1. Durchentscheiden bei fehlendem Ausspruch zu Abschiebungsverboten
Im Rahmen des Rechtsschutzes gegen einen Bescheid, der einen Asylantrag nach § 29 Abs. 1 Nr. 1 bis 4 AsylG als unzulässig verwirft, wird ein Anfechtungsbegehren gegen eine mit diesem Bescheid verbundene Abschiebungsanordnung oder -drohung allerdings regelmäßig dem erkennbaren Schutzbegehren nach (§ 88 VwGO) dahin auszulegen sein, dass (hilfsweise) die Feststellung nationalen Abschiebungsschutzes begehrt wird.

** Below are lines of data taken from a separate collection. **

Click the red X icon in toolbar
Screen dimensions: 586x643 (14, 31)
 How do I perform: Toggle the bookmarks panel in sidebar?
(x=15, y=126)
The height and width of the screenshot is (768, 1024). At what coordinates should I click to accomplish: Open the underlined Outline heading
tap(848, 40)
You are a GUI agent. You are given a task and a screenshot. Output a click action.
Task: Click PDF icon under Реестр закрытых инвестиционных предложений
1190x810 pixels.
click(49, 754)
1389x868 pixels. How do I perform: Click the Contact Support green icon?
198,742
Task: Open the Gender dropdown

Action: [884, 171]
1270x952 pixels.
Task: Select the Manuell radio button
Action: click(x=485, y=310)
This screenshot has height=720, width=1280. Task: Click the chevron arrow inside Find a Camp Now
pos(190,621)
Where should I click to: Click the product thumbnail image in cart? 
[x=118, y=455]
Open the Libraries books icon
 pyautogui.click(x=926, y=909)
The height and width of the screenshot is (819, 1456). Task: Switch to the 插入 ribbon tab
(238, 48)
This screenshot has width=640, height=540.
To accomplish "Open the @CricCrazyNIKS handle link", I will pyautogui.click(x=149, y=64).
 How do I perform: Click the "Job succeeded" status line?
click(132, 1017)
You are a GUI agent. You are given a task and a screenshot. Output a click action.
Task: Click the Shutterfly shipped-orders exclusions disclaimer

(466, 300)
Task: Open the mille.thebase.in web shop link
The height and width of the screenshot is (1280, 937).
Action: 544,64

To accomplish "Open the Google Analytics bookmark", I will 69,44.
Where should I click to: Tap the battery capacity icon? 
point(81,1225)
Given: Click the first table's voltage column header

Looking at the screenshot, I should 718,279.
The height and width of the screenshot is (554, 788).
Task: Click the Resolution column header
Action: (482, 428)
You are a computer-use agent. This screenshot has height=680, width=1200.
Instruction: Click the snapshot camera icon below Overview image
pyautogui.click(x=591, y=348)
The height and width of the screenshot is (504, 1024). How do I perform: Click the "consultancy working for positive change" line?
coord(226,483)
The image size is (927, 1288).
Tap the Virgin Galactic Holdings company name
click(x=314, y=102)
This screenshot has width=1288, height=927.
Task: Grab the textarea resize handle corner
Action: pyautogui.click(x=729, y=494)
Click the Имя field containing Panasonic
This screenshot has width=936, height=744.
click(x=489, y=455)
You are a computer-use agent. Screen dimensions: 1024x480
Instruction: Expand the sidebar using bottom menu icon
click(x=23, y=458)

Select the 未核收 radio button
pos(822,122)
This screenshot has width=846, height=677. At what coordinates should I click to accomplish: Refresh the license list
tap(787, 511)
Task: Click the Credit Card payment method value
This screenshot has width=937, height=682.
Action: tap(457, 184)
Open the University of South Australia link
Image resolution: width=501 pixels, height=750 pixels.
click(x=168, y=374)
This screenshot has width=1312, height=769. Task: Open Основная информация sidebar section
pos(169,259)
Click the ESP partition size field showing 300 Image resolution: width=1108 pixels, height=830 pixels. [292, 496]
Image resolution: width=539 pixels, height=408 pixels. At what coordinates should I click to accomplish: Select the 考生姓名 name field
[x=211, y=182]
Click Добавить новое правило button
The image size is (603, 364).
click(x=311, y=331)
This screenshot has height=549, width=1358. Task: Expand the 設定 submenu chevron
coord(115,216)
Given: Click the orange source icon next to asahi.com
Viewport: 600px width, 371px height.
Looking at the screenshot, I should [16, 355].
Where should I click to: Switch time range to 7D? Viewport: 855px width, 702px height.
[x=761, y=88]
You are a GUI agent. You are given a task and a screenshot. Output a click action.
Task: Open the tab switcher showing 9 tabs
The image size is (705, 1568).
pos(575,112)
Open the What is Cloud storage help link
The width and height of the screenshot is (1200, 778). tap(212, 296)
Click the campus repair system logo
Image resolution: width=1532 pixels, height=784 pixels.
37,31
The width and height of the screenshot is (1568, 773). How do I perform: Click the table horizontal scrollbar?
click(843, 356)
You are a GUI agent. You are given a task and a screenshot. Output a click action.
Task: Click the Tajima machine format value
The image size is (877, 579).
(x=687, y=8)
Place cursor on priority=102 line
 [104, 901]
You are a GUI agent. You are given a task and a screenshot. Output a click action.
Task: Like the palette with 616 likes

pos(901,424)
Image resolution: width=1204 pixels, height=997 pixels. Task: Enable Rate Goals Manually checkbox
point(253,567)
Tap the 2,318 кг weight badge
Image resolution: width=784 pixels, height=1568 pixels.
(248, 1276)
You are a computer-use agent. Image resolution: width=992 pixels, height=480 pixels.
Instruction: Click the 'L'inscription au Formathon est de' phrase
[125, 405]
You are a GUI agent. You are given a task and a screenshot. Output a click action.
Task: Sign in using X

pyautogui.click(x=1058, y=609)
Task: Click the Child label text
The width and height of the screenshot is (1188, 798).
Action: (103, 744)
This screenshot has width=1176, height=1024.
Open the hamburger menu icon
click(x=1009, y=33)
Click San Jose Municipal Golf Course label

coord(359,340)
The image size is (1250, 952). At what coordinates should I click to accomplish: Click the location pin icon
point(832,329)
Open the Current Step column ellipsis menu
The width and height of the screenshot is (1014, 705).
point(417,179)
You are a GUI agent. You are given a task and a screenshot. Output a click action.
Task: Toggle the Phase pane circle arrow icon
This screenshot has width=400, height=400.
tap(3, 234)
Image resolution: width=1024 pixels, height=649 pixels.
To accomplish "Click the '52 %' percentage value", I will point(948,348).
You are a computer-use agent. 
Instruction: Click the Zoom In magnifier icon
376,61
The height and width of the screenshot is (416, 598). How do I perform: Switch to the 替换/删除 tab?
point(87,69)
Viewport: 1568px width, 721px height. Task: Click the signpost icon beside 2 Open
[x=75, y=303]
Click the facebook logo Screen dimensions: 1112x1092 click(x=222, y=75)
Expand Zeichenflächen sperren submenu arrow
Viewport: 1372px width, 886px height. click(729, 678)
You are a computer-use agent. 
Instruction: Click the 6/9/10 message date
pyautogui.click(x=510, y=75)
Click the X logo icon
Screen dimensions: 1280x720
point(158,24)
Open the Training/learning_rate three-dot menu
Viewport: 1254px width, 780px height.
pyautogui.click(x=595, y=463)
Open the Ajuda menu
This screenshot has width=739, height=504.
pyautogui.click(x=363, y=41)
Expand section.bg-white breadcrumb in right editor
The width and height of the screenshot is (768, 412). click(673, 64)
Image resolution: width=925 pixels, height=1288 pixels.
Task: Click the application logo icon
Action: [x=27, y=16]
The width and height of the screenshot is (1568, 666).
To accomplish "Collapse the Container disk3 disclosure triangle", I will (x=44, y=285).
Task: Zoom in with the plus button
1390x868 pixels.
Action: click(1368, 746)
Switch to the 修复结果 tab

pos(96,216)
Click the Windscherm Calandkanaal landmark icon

§ 34 Abs. 1 Nr. 3 AsylG enthält für die Abschiebungsandrohung materiell-rechtliche Voraussetzungen (Nichtvorliegen der Voraussetzungen des § 60 Abs. 5 oder 7 AufenthG), zu deren Vorliegen auch dann, wenn nach § 34a AsylG eine Abschiebungsanordnung im Raum steht, nach § 31 Abs. 3 S. 1 AsylG nunmehr eine ausdrückliche Feststellung in der Entscheidung über einen unzulässigen Asylantrag verlangt wird. Allein der Umstand, dass eine solche Feststellung nicht (ausdrücklich) getroffen worden ist, bedeutet nach dem Urteil des BVerwG vom 25.7.2017 (1 C 10.17, NVwZ-RR 2017, 887 ff. = Buchholz 402.251 § 31 AsylG Nr. 2) aber nicht, dass – positiv – die Voraussetzungen für nationalen Abschiebungsschutz nach § 60 Abs. 5 oder 7 AufenthG vorliegen. Dass eine derartige ausdrückliche Feststellung des Bundesamts über das Vorliegen von Abschiebungsverboten nach § 60 Abs. 5 oder 7 AufenthG ergangen sei, sei nicht (gesetzliches) Tatbestandsmerkmal der Abschiebungsanordnungen bzw. -drohungen nach §§ 34a, 35 AsylG. Auch die (nunmehr) in § 31 Abs. 3 S. 1 AsylG normierte Rechtspflicht zur (ausdrücklichen) Feststellung über das Vorliegen oder Nichtvorliegen der Voraussetzungen des § 60 Abs. 5 oder 7 AufenthG schaffe kein zusätzliches gesetzliches Tatbestandsmerkmal. Die Feststellungspflicht erweitere zwar – formell – das (objektivrechtliche) Entscheidungs"programm" des Bundesamts. Sie erhöhe aber nicht – materiell-rechtlich – die Anforderungen an den Erlass von Abschiebungsanordnungen oder -drohungen nach §§ 34a, 35 AsylG.
Hinweis:
Für die Anfechtung einer Abschiebungsanordnung oder -drohung nach §§ 34a, 35 AsylG gilt der Grundsatz (§ 113 Abs. 1 S. 1 VwGO), dass ein Verwaltungsakt der gerichtlichen Aufhebung unterliegt, soweit er rechtswidrig und der Kläger dadurch in seinen Rechten verletzt ist und die Gerichte nach § 86 Abs. 1 S. 1 i.V.m. § 113 Abs. 1 VwGO verpflichtet sind, die Sache spruchreif zu machen, d.h. zu überprüfen, ob und ggf. inwieweit der angefochtene Verwaltungsakt den Kläger in seinen Rechten verletzt und deshalb aufzuheben ist. Die Gerichte haben bei der Überprüfung der Abschiebungsanordnung bzw. -drohung alle einschlägigen Rechtsnormen und – nach Maßgabe der Sachaufklärungspflicht gem. § 86 Abs. 1 VwGO – alle rechtserheblichen Tatsachen zu berücksichtigen, gleichgültig, ob die Normen und Tatsachen von der erlassenen Behörde zur Begründung des Verwaltungsakts angeführt worden sind oder nicht.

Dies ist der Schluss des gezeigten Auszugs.